- WHAT YOU SHOULD DO -
Your answer is to be the exact text of the lines from the one containing "The image size is (203, 171)." through the final line of the entries, restated in full, with pictures omitted.

--

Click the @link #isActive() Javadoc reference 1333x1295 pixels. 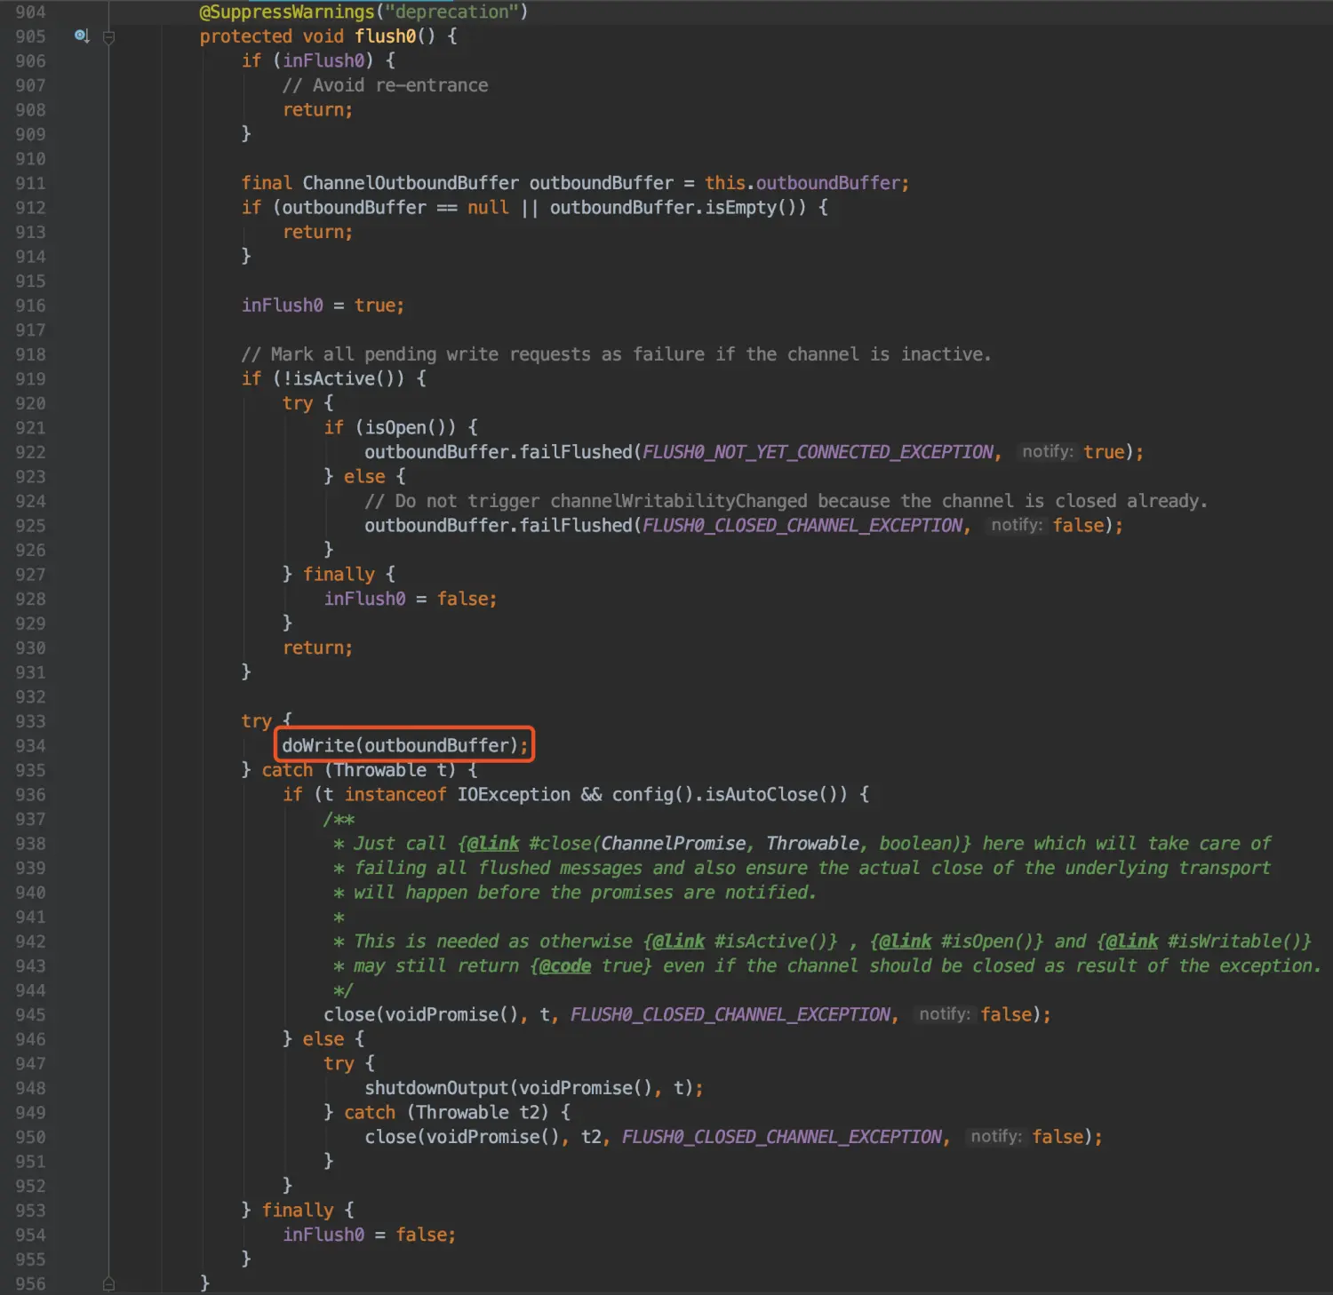coord(741,941)
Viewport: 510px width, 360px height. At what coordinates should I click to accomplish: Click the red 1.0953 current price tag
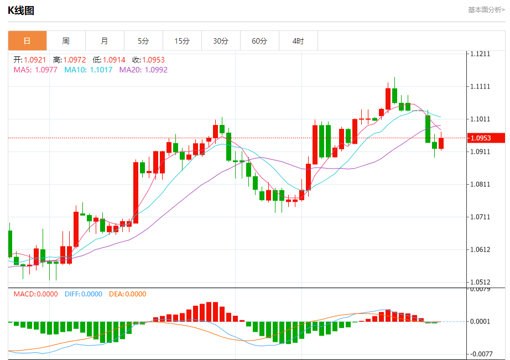click(486, 138)
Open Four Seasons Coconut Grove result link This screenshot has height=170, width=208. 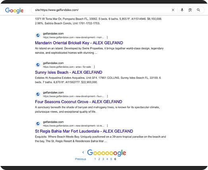(x=78, y=102)
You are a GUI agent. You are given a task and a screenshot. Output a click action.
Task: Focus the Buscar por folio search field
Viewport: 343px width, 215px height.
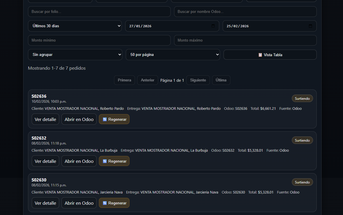pos(99,12)

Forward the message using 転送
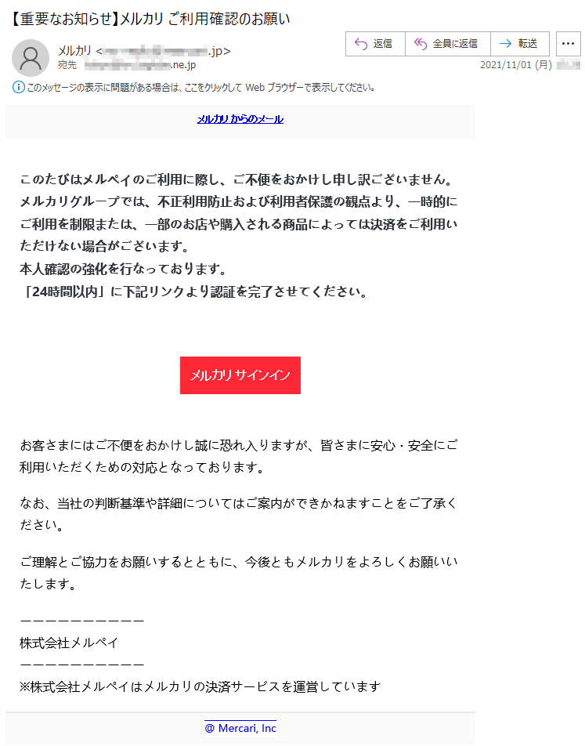pyautogui.click(x=520, y=44)
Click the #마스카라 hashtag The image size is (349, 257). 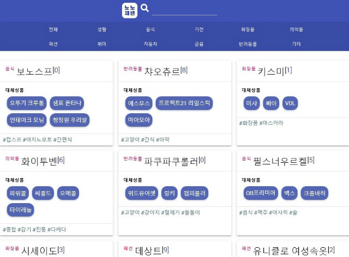point(272,123)
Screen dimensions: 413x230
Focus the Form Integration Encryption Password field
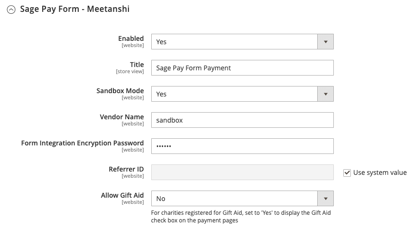[242, 146]
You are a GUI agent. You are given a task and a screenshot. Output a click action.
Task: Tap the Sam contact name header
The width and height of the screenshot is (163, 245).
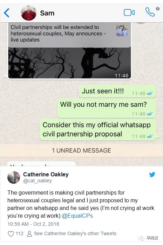[47, 13]

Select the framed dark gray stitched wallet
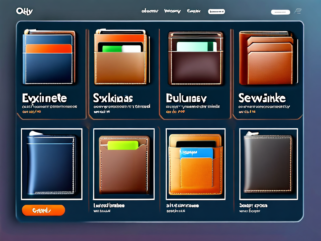pyautogui.click(x=268, y=164)
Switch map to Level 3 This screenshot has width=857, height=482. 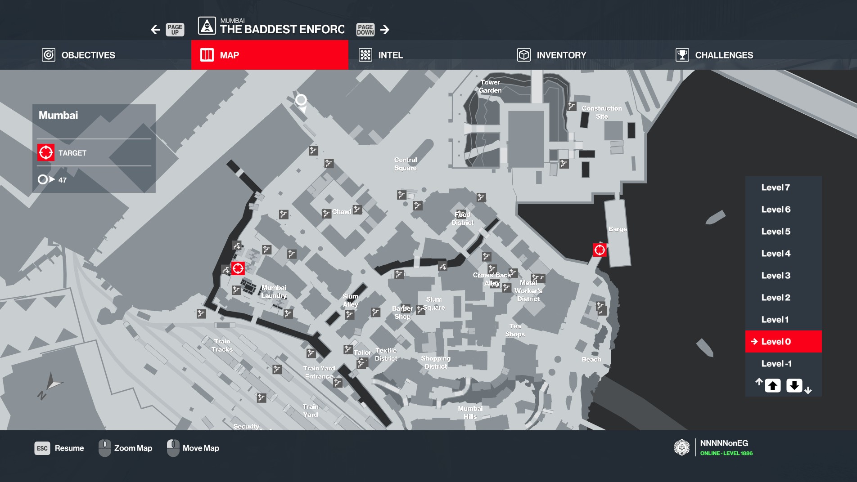tap(775, 276)
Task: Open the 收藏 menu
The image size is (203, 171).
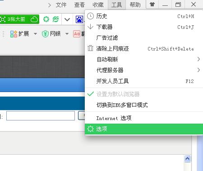Action: tap(98, 5)
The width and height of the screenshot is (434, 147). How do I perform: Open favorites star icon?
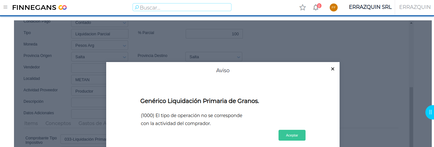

--

- ANSWER BOX -
The image size is (203, 171).
Action: tap(98, 5)
The width and height of the screenshot is (434, 147). How do I perform: Open favorites star icon?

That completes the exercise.